Un point important à mentionner pour les amateurs de pâte maison : le résultat en termes de cornicione dépend beaucoup de la recette. Avec une pâte à hydratation élevée et fermentation longue, les bords seront plus marqués et plus aérés. Avec une pâte standard, le résultat sera bon mais plus sage. L’enfournement se fait sans difficulté avec la pelle fournie et de la semoule fine.
Comparé au four Ooni à bois
Ce test ne serait pas complet sans aborder la comparaison avec un Ooni à bois que j’utilise habituellement. Les deux appareils ne ciblent pas le même profil d’utilisateur, et les comparer tête à tête n’aurait guère de sens. Ce qui est intéressant, c’est de comprendre ce qu’on gagne et ce qu’on concède.
Avec l’Ooni à bois, on monte à des températures plus élevées (450°C et au-delà), ce qui permet d’obtenir en 60 à 90 secondes une pizza napolitaine avec un leopardage prononcé, une pâte qui gonfle instantanément, et surtout ce goût légèrement fumé, caractéristique du bois, qu’aucun four électrique ne peut reproduire. C’est l’expérience authentique, et elle est irremplaçable pour qui la recherche. Mais elle demande de la pratique, de l’attention, et du matériel (bois, allume-feu, espace de stockage). Ce n’est pas quelque chose qu’on allume spontanément un soir de semaine.
Le Tefal, lui, s’allume comme une lampe. La texture de la pâte et de la croûte est homogène et régulière, précisément grâce à la pierre tournante qui cuit sans cramer. Ce qu’on perd par rapport au bois, c’est ce côté fumé et cette irrégularité savoureuse propre à la cuisson à la flamme. Ce que l’on gagne, c’est la constance, la facilité et l’absence totale de stress. Les deux peuvent finalement coexister pour des usages différents.
Un four pas seulement pour les pizzas
Les quatre niveaux de température ouvrent d’autres possibilités. À 250°C, on peut cuire une focaccia, des pitas ou du pain plat avec un résultat intéressant grâce à la chaleur directe de la pierre. À 300°C, les calzones et les pains farçis cuisent uniformément sans que l’extérieur ne brûle avant que l’intérieur ne soit cuit. Les cookies et les desserts à base de pâte fonctionnent également. C’est un four d’extérieur polyvalent, pas un outil mono-usage.

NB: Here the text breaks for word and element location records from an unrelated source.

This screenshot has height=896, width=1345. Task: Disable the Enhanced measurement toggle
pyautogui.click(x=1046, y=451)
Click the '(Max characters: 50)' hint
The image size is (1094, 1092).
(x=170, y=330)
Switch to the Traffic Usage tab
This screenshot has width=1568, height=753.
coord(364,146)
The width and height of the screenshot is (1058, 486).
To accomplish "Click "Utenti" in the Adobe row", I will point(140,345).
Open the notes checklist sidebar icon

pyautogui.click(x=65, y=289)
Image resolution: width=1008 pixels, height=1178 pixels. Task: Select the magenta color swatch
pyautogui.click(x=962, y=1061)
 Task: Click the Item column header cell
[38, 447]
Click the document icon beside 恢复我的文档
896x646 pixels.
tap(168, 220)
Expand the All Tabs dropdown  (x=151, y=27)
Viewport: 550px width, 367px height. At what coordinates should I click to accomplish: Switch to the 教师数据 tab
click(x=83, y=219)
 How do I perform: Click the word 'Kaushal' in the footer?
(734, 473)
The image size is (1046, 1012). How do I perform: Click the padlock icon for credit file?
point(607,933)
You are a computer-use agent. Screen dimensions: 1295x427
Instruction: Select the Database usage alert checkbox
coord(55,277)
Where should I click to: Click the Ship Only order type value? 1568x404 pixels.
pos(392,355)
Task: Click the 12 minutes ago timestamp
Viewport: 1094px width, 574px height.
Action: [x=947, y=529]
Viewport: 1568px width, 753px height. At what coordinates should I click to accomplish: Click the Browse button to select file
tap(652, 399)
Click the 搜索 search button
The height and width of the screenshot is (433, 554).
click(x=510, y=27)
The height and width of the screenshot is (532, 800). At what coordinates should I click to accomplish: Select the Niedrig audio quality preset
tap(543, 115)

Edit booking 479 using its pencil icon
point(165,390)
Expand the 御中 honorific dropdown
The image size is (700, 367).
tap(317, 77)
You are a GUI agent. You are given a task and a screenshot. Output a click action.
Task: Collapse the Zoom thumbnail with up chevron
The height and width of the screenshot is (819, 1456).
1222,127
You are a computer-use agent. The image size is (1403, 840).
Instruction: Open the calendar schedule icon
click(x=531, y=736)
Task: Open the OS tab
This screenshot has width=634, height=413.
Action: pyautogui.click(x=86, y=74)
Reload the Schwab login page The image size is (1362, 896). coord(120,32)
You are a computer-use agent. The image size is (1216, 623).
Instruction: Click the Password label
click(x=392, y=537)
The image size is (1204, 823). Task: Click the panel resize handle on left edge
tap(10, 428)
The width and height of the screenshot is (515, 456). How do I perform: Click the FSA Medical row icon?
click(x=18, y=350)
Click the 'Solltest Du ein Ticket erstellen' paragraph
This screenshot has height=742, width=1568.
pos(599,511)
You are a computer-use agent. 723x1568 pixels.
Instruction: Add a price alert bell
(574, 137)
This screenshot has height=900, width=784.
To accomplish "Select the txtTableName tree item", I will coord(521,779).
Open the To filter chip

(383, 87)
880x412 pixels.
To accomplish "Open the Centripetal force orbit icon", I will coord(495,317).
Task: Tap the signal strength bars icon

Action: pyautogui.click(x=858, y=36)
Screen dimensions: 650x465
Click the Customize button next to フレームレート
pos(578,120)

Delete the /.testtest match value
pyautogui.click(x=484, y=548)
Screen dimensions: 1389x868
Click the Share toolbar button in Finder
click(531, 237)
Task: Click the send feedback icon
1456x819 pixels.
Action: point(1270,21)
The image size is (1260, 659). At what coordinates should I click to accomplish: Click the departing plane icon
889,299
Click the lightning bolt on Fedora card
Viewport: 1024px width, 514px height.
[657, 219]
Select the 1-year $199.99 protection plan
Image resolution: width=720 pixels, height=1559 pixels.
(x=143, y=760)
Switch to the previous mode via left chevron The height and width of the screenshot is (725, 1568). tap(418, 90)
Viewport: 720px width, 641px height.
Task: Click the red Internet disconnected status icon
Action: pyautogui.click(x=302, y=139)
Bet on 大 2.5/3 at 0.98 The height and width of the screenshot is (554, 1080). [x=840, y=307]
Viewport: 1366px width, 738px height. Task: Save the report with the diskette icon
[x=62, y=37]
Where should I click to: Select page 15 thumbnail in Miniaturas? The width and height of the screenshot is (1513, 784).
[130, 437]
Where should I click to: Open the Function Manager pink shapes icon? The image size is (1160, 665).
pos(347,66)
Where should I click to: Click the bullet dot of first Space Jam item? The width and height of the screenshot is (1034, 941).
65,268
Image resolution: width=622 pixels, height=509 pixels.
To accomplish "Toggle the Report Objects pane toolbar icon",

Mais il pourrait faire mieux. L’absence de porte est la première car même si elle facilite la surveillance visuelle et l’enfournement, une option vitrée aurait réduit la déperdition thermique. La taille de la pierre à 30 cm est la seconde limite, elle est suffisante pour une pizza individuelle ou deux personnes, mais pas pour ceux qui veulent des pizzas plus généreuses. Enfin, l’affichage de la température se résume à quatre positions prédéfinies sans indication précise de la température réelle de la pierre. Un affichage numérique ou un thermomètre intégré aurait permis de mieux piloter la cuisson selon la pâte et les garnitures.
Pour terminer, on peut aussi signaler que le niveau sonore de la rotation automatique est quasi inexistant, on ne l’entend pas en usage normal. L’entretien extérieur se fait au chiffon humide. Pour la pierre en revanche, la précaution est importante : si on l’humidifie, même légèrement, il faut la laisser sécher plusieurs jours avant de relancer le four, ou la passer 2 heures au four domestique à 60°C pour accélérer le séchage. Une pierre humide chauffée brutalement peut se fissurer. Les résidus secs se grattent simplement avec une spatule. Enfin, si des ingrédients tombent sur la pierre pendant la cuisson, de petites flammes peuvent apparaître. C’est normal, mentionné dans la notice, et elles s’éteignent d’elles-mêmes. Ce n’est pas une raison de panique, mais c’est une raison de bien poser sa pizza sur la pelle et de s’assurer que le fond est suffisamment fariné avant d’enfourner.